Atoptool / atop

System and process monitor for Linux
GNU General Public License v2.0
789 stars 110 forks source link

fix atopacctd.c: failed to start atopacct.service #255

Closed liutingjieni closed 1 year ago

liutingjieni commented 1 year ago

The type of atopacct.service is "forking". If the parent process does not exit within 90 seconds after starting, the service is considered to have failed to start. After executing fork(), there is a situation where the child process gets scheduled before the parent process. When the child process reaches the kill() function and sends a signal to the parent process, the parent process has not yet been scheduled. After receiving the signal, the parent process executes the signal handling function but has not yet reached the pause() function. As a result, the parent process gets stuck in the pause() function and does not exit, causing the atopacct.service to fail to start.

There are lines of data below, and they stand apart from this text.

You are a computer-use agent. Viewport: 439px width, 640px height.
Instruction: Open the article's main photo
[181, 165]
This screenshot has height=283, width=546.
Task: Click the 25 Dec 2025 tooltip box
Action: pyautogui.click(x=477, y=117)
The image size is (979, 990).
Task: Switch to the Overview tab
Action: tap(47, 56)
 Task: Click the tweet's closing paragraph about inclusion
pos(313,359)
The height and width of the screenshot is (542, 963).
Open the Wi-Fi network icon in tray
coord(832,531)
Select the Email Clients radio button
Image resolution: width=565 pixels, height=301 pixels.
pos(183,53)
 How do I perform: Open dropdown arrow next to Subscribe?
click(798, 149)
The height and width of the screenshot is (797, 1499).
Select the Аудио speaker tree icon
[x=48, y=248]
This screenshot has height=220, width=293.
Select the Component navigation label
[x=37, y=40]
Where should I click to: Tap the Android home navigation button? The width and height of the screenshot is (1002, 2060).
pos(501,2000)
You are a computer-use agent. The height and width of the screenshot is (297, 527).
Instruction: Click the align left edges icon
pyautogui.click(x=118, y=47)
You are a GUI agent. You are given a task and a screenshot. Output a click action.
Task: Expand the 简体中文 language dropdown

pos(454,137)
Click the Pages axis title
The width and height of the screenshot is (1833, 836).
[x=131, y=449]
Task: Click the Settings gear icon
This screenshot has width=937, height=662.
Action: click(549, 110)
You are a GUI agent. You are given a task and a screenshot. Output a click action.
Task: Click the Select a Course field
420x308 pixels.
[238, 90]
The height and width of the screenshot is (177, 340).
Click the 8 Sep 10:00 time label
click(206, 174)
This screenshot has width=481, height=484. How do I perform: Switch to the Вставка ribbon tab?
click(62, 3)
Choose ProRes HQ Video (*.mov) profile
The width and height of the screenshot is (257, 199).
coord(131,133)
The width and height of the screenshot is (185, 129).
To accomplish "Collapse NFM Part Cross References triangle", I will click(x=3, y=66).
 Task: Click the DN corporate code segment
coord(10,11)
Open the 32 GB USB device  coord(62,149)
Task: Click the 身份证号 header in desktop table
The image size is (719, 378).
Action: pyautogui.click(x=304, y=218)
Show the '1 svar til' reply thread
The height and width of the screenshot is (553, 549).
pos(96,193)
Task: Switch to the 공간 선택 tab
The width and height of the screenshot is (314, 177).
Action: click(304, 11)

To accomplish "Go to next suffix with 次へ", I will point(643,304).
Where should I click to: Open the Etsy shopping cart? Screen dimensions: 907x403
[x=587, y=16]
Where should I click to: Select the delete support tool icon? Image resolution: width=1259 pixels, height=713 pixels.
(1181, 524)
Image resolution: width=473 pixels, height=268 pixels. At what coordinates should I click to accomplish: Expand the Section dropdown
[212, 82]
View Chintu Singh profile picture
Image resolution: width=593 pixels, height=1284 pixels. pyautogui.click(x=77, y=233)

liutingjieni commented 1 year ago

When mirroring is created in bulk within ByteDance, the startup time of mirroring becomes longer, and it is found that the startup of atopacct.service fails. So we further explored and found that it is because the parent process of atopacct killed the child process, but it did not succeed.

Hope to get your reply.

Atoptool commented 1 year ago

This is surely a timing issue that was not expected. I just added a signal catcher for the parent itself to avoid that systemctl status reports "atopacctd (code=killed, signal=TERM)".